[Exercise directions] Locate the lines of the listing below that hold "marker", then copy each of them.

#####

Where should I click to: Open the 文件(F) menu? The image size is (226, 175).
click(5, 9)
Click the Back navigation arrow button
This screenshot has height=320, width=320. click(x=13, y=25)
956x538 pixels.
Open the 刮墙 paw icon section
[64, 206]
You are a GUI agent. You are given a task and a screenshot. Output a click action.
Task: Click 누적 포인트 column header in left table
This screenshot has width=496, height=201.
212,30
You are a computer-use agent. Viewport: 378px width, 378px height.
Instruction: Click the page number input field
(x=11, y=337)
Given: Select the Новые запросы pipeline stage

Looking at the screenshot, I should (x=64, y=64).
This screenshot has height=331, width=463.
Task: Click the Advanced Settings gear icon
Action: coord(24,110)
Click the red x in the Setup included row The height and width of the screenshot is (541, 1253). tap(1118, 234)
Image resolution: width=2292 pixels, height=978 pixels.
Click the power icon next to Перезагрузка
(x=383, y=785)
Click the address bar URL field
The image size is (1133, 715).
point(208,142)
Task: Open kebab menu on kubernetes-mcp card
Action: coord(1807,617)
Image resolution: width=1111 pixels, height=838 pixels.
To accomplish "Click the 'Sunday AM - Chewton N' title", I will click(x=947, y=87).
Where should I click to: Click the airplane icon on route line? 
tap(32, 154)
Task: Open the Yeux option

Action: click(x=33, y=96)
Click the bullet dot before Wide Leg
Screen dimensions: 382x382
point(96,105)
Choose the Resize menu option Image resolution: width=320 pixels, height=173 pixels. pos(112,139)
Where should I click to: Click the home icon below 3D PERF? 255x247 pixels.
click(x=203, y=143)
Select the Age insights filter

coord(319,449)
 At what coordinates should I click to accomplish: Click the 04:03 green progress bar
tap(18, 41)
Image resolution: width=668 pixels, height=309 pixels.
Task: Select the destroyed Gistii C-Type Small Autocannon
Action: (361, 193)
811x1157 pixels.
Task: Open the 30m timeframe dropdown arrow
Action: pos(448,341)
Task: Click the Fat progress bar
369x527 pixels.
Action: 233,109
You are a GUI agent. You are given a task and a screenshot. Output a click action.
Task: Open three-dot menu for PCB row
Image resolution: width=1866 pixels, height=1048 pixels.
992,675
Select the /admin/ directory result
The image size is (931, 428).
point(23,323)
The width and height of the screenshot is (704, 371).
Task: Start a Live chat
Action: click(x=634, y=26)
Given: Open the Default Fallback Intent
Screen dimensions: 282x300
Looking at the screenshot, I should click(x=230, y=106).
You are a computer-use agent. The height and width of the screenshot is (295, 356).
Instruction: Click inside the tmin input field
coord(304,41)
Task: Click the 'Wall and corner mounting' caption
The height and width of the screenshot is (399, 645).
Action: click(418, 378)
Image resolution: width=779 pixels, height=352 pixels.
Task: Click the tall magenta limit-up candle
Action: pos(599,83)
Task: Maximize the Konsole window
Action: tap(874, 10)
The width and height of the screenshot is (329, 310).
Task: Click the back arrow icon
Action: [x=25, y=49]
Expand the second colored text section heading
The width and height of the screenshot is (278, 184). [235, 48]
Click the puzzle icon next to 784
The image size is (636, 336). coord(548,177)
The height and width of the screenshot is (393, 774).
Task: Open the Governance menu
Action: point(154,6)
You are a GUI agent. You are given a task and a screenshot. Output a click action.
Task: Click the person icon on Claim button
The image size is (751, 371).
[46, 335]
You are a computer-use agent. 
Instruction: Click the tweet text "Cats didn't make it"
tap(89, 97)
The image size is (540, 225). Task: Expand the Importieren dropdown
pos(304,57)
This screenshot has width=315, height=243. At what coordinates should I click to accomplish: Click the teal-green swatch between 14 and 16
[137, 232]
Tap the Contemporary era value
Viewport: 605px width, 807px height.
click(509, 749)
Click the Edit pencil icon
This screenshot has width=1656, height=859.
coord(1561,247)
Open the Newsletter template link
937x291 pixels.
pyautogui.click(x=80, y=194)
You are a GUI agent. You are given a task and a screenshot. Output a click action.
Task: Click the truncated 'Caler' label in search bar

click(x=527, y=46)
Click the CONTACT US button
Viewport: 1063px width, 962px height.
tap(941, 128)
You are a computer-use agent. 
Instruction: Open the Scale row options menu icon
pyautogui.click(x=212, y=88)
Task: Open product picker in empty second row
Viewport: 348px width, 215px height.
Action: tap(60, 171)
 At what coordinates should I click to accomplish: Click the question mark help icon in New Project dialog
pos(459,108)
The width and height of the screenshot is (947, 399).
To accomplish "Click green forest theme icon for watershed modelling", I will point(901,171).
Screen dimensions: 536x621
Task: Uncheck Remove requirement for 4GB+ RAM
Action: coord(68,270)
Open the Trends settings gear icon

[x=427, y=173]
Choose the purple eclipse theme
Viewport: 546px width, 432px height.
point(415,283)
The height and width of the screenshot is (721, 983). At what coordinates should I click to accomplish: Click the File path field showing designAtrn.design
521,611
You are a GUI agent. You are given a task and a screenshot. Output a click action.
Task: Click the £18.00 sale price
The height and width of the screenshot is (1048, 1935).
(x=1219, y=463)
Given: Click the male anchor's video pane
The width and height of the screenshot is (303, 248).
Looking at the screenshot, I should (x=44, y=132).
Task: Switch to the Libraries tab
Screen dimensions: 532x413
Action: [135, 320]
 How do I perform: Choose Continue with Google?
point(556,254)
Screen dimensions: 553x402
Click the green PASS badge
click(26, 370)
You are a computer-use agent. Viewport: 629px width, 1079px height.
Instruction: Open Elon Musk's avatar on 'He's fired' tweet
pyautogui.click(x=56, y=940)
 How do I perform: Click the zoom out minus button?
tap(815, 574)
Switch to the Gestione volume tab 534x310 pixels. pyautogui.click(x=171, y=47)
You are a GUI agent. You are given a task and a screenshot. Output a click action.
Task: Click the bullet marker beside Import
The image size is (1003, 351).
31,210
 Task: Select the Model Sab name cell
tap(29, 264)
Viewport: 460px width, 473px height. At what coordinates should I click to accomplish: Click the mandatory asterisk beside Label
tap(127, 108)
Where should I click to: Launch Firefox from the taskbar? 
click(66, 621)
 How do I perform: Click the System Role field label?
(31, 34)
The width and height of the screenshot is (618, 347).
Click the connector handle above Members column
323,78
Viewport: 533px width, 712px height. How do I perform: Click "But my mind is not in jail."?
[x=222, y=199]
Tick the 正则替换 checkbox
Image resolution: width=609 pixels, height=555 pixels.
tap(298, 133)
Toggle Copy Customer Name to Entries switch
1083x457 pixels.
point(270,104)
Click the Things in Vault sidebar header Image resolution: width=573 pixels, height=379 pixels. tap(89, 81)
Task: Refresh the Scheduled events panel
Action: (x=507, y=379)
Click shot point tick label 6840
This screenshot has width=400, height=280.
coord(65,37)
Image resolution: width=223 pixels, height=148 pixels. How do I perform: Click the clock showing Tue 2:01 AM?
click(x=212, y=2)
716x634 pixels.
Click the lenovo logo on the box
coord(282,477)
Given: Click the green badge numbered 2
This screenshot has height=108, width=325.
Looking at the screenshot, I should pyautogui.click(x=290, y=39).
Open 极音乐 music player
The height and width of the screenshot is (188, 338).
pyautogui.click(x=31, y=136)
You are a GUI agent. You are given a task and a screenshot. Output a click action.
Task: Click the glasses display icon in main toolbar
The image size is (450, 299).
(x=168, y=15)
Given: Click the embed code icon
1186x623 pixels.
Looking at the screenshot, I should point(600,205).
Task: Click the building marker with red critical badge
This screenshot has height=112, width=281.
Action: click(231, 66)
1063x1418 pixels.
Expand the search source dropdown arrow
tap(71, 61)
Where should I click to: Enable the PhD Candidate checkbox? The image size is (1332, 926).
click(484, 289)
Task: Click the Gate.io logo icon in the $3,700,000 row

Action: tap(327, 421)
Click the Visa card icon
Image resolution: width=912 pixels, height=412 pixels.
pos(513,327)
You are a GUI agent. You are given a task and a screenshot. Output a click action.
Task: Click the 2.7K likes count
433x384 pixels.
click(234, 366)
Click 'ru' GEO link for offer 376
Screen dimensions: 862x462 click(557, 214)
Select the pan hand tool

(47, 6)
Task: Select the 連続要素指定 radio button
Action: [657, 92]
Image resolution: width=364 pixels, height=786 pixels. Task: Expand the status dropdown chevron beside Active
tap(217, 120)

#####

[Answer]
Task: Click the bullet marker beside Import
Task: Click the building marker with red critical badge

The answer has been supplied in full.